Niwemugore chronicles Genocide stories in new book
Monday, August 20, 2018
Speciose Niwemugore

Spéciose Niwemugore, a 61-year old mother of four, has launched a book titled; Pour que tu saches (loosely translated as So that you know). In the book, she narrates her experience of the 1994 Genocide against the Tutsi.

Speaking during the launch on Friday at Kacyiru Public Library, she said that being a Genocide survivor inspired her to write the book so as to let future generations know about the atrocities that happened in Rwanda. She hopes that her contribution to the literature on the 1994 Genocide against the Tutsi will play a critical role in ensuring that such atrocities won’t happen again.

"I started to gather my testimonies by handwriting soon after surviving. In my book I narrate the discrimination that was always committed against the Tutsi such as in schools, which I faced for a long time, and how the Genocide against the Tutsi was executed, and I mention the names of the victims and how they were killed in my face,” she said.

The more than 200-page book also highlights of earlier killings that targeted the Tutsi such as in 1961 and 1962.

"These killings could happen but the then regime never delivered justice to the victims instead those who could kill would be promoted in jobs,” she said.

The book also shows how Niwemugore, who currently lives in Belgium, was tortured in school since 1973 and later dismissed from school on the basis of her ethnicity.

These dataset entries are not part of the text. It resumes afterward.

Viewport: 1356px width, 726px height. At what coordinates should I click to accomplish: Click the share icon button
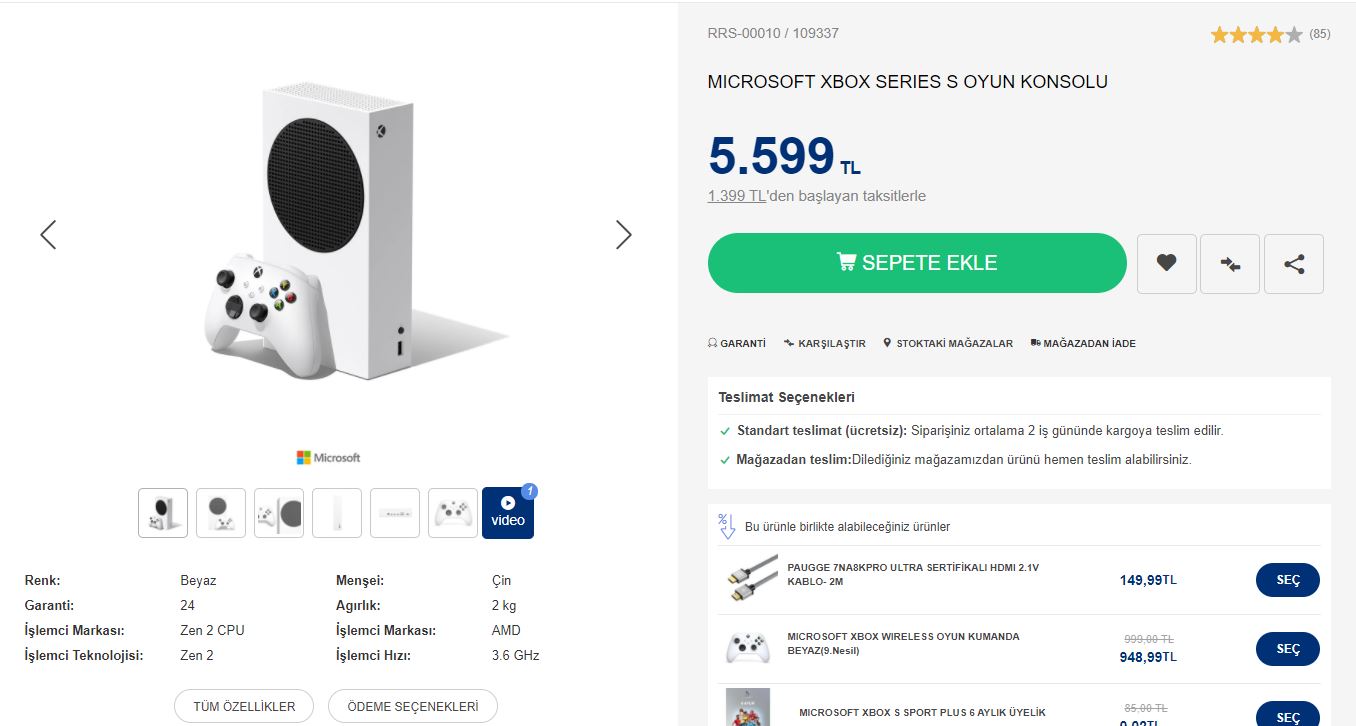coord(1294,263)
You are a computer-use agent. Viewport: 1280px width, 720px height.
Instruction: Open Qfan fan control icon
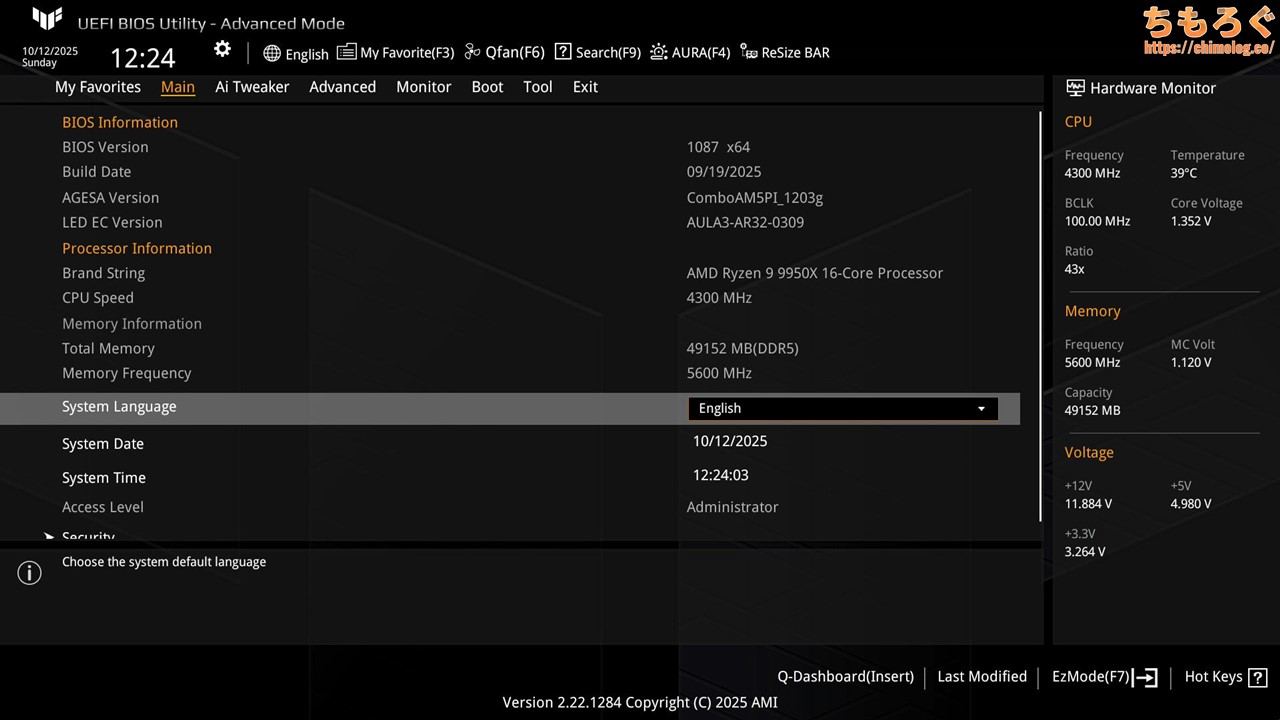pyautogui.click(x=473, y=52)
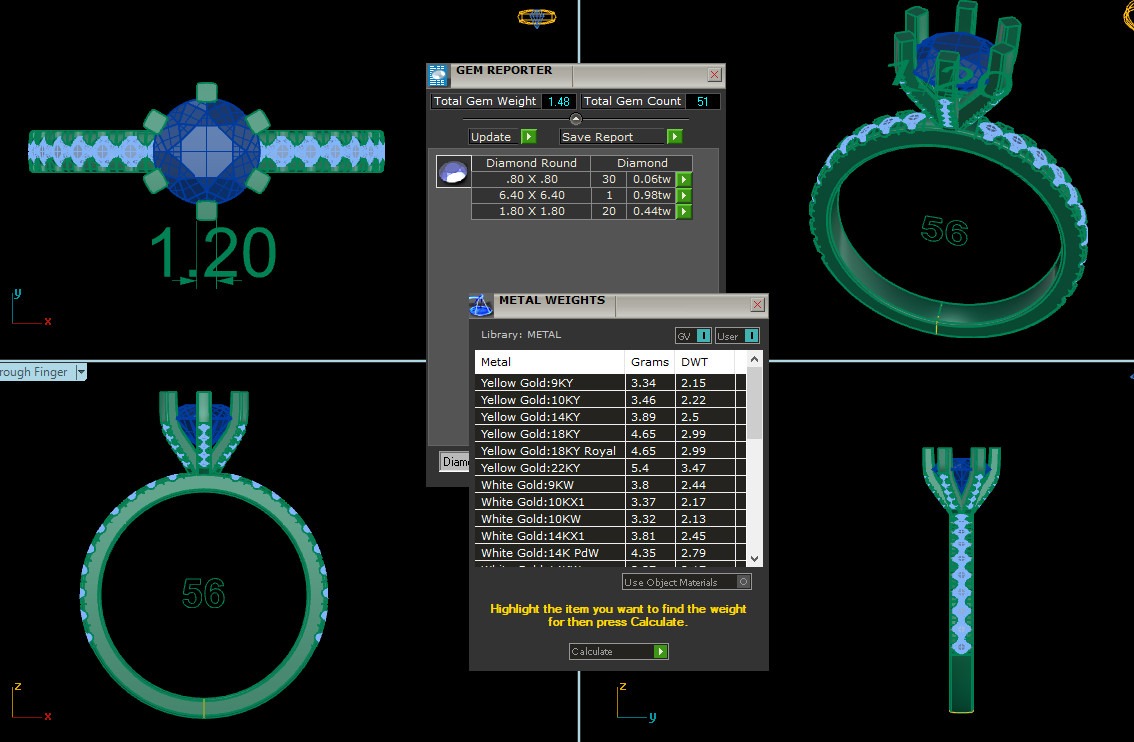Click the Metal Weights scale icon

[x=481, y=304]
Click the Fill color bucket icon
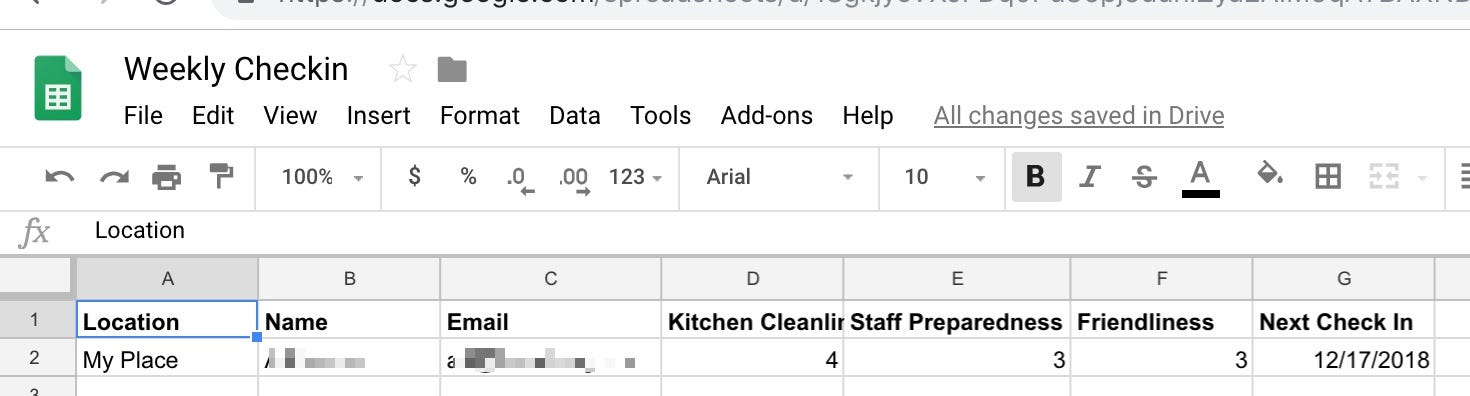The height and width of the screenshot is (396, 1470). [x=1270, y=176]
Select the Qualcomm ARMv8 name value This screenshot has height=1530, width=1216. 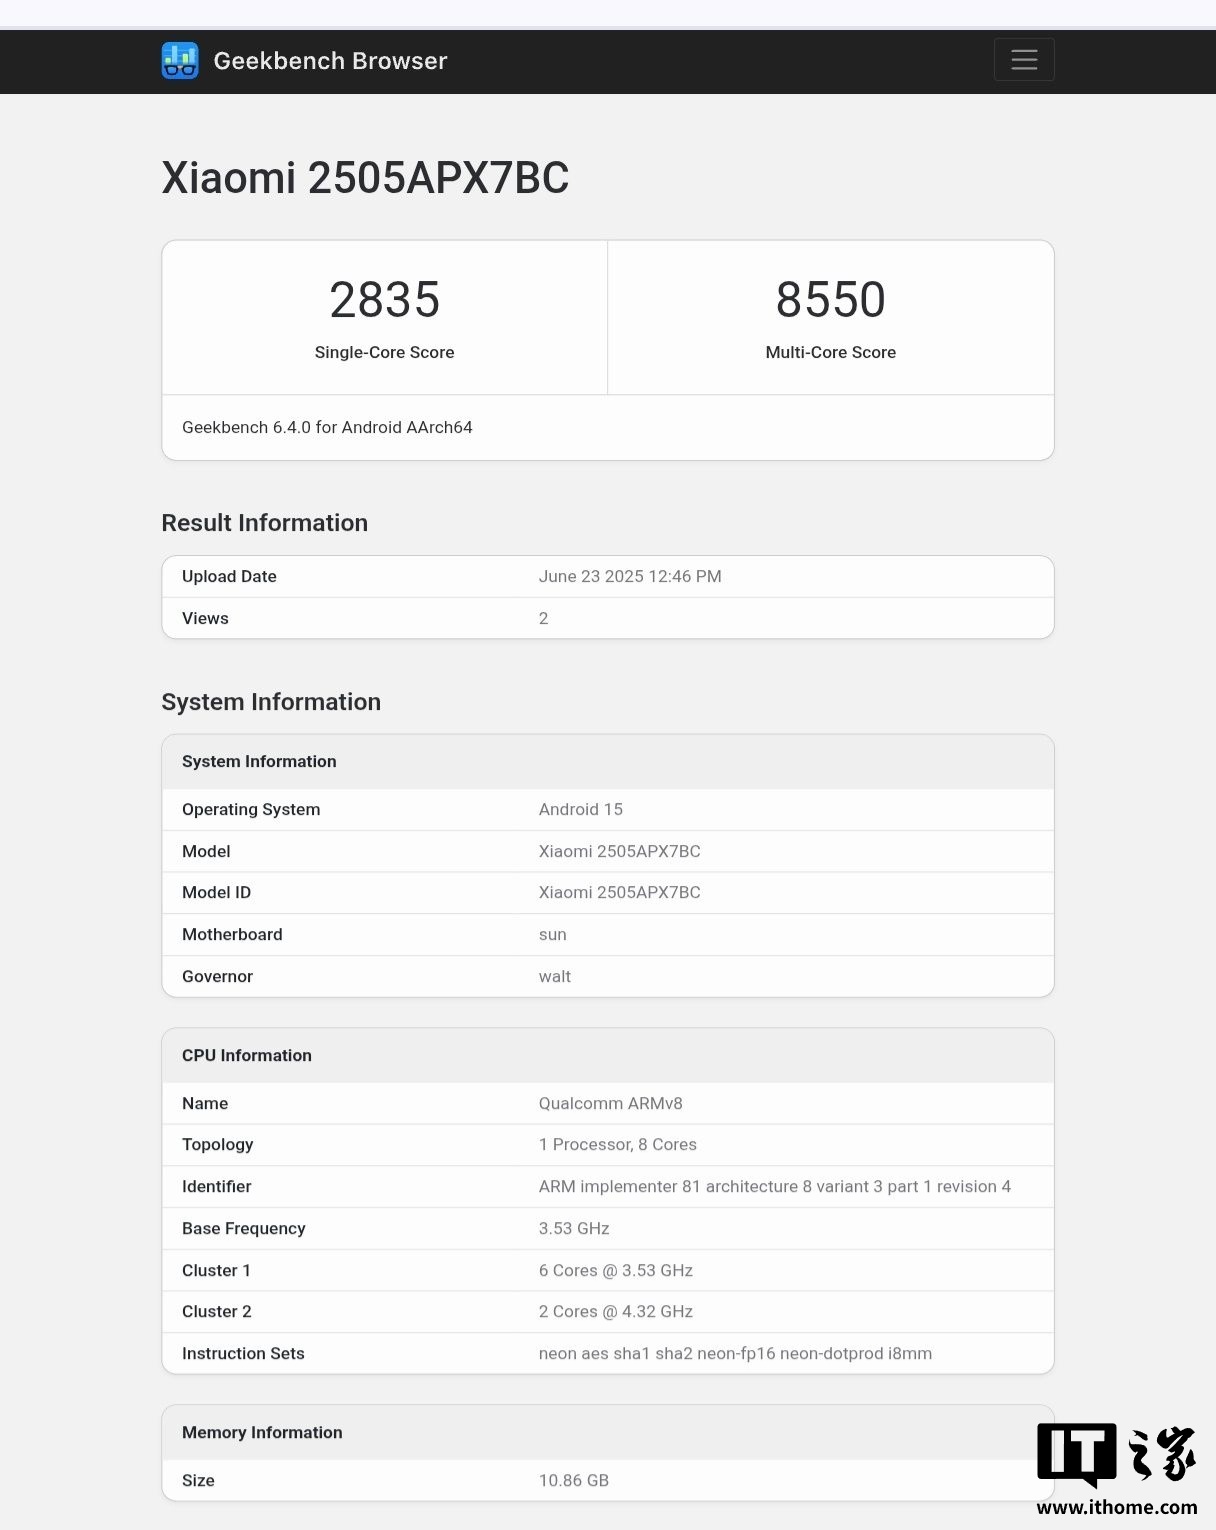point(610,1103)
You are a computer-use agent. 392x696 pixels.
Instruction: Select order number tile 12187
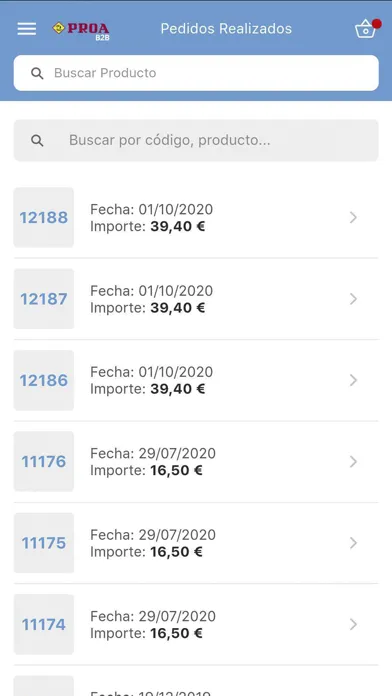(44, 299)
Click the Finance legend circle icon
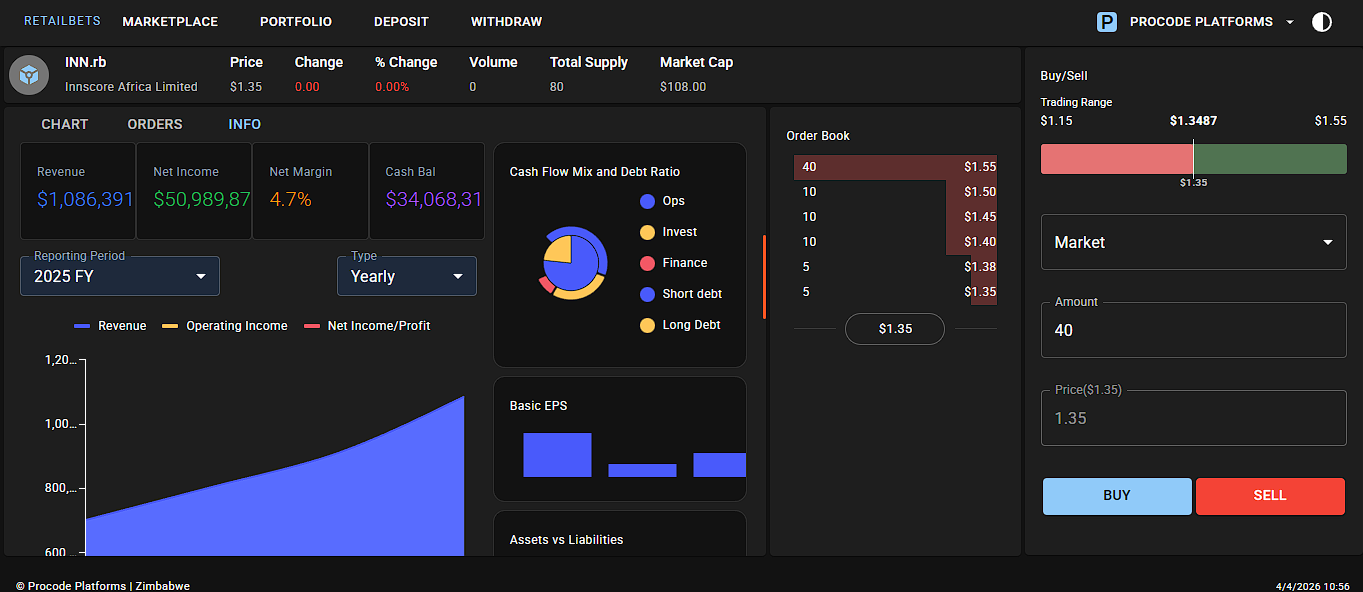This screenshot has width=1363, height=592. click(x=647, y=263)
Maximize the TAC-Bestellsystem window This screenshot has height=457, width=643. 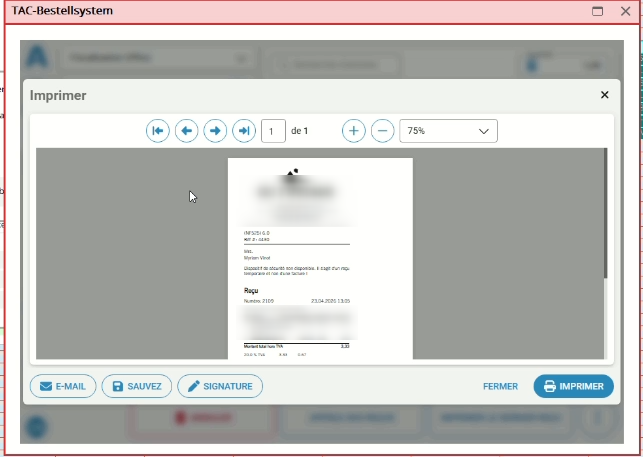[x=598, y=11]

She advises Rwandans not to sow genocide ideology in children and youth, adding that unity and reconciliation initiatives should be maintained.

Speaking during the launch, Dr Jean Damascène Bizimana, the Executive Secretary of the National Commission for the fight against Genocide (CNLG), said that writing books on the genocide is an essential tool in preserving genocide history which fights genocide ideology propagated by deniers, especially among the future generations.

"Books on the Genocide are important because they will be useful for thousands of years ahead for future generations to understand our genocide history, which was characterised by oppressive regime that masterminded the Genocide against the Tutsi,” he said.